Quantitative analysis of WC stars: constraints on neon abundances from ISO-SWS spectroscopy

Abstract

Neon abundances are derived in four Galactic WC stars—γ2 Vel (WR 11, WC8+O7.5III), HD 156385 (WR 90, WC7), HD 192103 (WR 135, WC8) and WR 146 (WC5+O8)—using mid-infrared fine-structure lines obtained with ISO-SWS. Stellar parameters for each star are derived using the non-local thermodynamic equilibrium model atmospheric code of Hillier & Miller, together with ultraviolet (IUE), optical (INT, AAT) and infrared (UKIRT, ISO) spectroscopy. In the case of γ2 Vel, we adopt very recent results from De Marco et al., who followed an identical approach. ISO-SWS data sets reveal the [Ne iii] 15.5-μm line in each of our targets, while [Ne ii] 12.8 μm, [S iv] 10.5 μm and [S iii] 18.7 μm are observed solely in γ2 Vel. Using a method updated from Barlow et al. to account for clumped winds, we derive Ne/He=(3–4)×10−3 by number, plus S/He = 6×10−5 for γ2 Vel. Neon is highly enriched, such that Ne/S in γ2 Vel is eight times higher than cosmic values. However, observed Ne/He ratios are a factor of 2 lower than predictions of current evolutionary models of massive stars.
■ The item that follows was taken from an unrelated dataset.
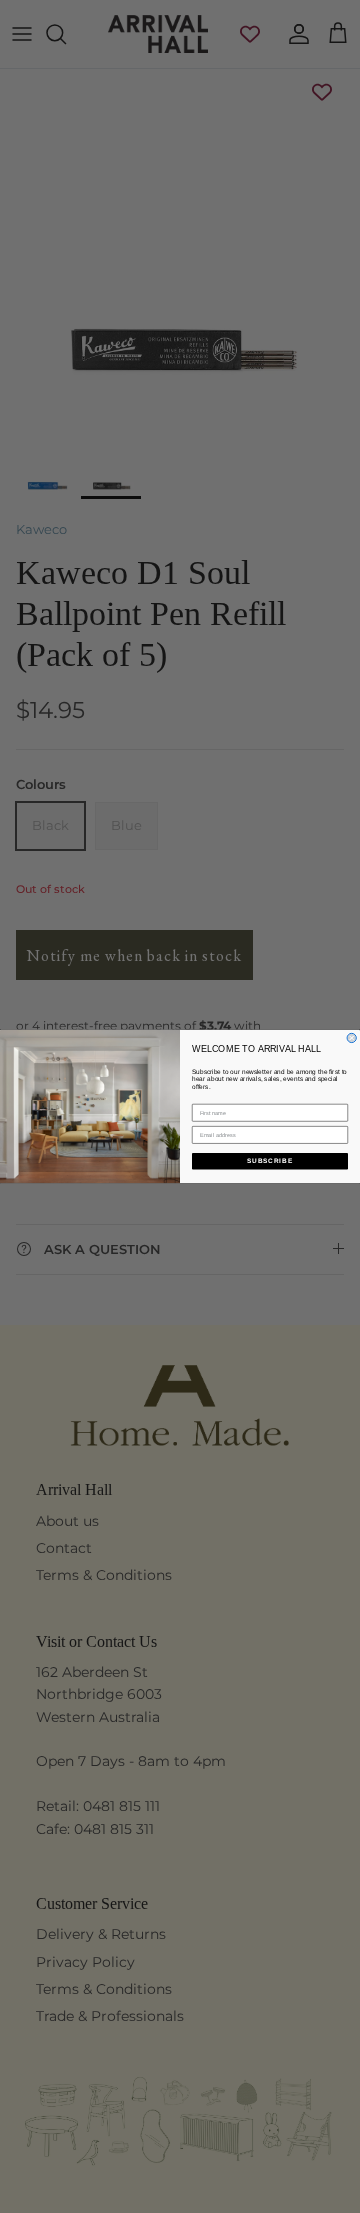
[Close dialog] (351, 1037)
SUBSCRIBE (270, 1161)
An imprecise mass loss and distance were responsible for the much greater discrepancy in neon content identified by Barlow et al. Our sample of WC5–8 stars span a narrow range in T* ( = 55–71 kK), with no trend towards higher temperature at earlier spectral type, supporting earlier results for a larger sample by Koesterke & Hamann. Stellar luminosities range from 100 000 to 500 000 L⊙, while adopting clumped winds, in which volume filling factors are 10 per cent. In all cases, wind performance numbers are less than 10, significantly lower than recent estimates. Carbon abundances span 0.08C/He0.25 by number, while oxygen abundances remain poorly constrained.